** Opening DATA UNDER STUDY block **

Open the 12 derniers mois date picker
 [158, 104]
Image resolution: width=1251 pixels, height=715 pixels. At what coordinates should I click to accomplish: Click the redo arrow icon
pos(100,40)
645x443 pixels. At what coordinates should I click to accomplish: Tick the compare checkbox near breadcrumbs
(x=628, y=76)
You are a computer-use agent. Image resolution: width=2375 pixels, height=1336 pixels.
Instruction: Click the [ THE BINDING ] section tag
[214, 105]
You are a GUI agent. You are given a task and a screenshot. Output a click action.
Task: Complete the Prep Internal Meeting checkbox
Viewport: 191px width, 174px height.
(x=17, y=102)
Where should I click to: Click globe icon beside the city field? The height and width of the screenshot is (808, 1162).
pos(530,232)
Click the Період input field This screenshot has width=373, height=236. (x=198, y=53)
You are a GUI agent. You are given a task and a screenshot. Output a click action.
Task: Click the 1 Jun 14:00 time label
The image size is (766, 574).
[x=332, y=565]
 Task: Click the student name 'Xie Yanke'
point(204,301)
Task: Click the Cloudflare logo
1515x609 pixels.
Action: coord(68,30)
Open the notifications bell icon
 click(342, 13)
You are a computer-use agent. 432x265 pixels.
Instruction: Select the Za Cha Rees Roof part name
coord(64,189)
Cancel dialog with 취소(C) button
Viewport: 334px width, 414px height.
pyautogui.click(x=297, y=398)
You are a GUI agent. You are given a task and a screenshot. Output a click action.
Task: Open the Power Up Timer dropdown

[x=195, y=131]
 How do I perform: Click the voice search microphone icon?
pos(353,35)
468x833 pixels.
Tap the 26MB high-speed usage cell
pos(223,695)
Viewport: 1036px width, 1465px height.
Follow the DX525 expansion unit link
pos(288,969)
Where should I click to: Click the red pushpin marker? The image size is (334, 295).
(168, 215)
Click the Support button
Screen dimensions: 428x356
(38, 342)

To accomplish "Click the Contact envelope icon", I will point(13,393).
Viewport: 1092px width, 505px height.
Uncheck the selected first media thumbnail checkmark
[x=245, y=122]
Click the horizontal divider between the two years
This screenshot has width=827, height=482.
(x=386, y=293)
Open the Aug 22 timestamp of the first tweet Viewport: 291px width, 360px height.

** Closing DATA UNDER STUDY block **

* REQUIREMENT
Determine how many lines of the entries contain the string "computer", and reply with nothing but the number.

* TASK OUTPUT
2